>>>

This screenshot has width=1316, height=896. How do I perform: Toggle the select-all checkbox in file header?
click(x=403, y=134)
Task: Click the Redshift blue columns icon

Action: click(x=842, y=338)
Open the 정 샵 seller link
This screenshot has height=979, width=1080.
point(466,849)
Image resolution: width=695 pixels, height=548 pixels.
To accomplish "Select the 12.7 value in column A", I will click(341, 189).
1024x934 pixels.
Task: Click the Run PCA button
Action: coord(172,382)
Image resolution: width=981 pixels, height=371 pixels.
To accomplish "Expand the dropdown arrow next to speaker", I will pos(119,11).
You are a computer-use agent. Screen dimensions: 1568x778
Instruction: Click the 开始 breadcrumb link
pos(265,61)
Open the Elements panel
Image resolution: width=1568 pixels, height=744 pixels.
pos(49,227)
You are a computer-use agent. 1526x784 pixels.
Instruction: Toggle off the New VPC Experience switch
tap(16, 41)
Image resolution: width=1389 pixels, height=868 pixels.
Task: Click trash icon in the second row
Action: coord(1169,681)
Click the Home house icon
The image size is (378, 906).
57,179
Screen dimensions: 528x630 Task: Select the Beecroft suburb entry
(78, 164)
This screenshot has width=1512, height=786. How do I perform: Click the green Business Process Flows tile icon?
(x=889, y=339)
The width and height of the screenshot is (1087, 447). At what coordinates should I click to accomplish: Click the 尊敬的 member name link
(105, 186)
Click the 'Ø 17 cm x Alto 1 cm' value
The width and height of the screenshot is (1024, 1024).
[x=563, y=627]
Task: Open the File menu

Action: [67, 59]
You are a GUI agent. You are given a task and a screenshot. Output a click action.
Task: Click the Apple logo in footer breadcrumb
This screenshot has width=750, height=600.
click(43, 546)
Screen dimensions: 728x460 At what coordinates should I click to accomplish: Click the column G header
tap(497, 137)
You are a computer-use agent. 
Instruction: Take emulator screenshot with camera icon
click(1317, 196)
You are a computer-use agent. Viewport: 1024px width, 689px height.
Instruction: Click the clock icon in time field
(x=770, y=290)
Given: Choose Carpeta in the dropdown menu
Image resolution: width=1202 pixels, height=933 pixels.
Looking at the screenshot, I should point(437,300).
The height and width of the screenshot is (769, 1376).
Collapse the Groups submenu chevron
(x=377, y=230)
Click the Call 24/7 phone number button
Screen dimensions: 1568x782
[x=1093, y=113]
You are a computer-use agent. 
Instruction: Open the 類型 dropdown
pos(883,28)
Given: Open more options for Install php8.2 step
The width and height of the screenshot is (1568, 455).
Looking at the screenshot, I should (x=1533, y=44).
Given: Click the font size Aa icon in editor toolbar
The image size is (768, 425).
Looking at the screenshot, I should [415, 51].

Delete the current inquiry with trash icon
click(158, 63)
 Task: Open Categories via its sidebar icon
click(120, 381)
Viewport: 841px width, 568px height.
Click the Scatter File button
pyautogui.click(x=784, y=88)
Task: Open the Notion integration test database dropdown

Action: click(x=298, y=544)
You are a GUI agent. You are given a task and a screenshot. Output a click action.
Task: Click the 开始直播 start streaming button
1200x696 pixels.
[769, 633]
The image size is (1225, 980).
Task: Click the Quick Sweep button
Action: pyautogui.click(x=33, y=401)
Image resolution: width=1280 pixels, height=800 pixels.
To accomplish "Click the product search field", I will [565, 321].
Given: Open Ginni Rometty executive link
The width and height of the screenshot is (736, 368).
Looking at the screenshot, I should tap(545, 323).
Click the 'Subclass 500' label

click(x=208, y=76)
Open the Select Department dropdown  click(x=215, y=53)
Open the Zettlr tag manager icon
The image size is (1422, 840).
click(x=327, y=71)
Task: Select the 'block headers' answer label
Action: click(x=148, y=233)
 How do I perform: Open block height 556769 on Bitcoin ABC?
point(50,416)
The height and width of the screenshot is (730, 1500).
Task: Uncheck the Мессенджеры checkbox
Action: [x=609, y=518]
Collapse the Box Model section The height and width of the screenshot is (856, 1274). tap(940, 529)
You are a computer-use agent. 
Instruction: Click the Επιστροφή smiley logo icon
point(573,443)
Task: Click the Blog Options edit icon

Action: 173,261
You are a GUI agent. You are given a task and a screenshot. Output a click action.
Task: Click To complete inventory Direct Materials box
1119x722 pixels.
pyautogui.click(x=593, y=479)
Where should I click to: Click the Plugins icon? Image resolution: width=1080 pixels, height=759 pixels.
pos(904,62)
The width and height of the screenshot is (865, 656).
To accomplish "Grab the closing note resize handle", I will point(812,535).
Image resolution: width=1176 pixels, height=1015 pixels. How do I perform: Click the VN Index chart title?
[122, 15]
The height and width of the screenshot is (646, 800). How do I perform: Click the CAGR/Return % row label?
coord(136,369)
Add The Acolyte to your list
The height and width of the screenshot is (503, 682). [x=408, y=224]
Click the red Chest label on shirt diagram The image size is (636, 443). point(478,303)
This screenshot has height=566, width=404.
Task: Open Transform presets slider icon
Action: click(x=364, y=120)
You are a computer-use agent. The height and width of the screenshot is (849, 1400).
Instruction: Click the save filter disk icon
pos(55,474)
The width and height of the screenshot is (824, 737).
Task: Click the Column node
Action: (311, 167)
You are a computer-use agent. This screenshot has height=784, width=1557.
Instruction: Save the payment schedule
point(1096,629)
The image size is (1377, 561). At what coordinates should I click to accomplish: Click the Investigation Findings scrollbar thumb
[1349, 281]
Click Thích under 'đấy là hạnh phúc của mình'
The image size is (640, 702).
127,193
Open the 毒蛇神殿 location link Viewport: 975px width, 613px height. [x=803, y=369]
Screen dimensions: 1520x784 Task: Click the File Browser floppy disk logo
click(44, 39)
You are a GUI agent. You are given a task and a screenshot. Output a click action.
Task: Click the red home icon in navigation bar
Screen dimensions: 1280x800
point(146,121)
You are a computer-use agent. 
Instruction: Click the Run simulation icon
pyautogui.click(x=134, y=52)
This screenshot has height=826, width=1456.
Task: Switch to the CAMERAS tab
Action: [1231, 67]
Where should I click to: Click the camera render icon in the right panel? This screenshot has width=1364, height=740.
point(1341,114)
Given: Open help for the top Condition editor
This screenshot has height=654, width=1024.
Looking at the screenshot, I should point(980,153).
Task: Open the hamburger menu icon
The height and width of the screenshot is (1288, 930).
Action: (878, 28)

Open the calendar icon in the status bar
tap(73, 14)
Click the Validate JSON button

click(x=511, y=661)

<<<

Problem details →
Gather each line of the material above that contains the string "link", treating uppercase and lowercase as different.

Written response →
Open the 정 샵 seller link
Instruction: Click the 开始 breadcrumb link
The width and height of the screenshot is (1087, 447). At what coordinates should I click to accomplish: Click the 尊敬的 member name link
Given: Open Ginni Rometty executive link
Open the 毒蛇神殿 location link Viewport: 975px width, 613px height. [x=803, y=369]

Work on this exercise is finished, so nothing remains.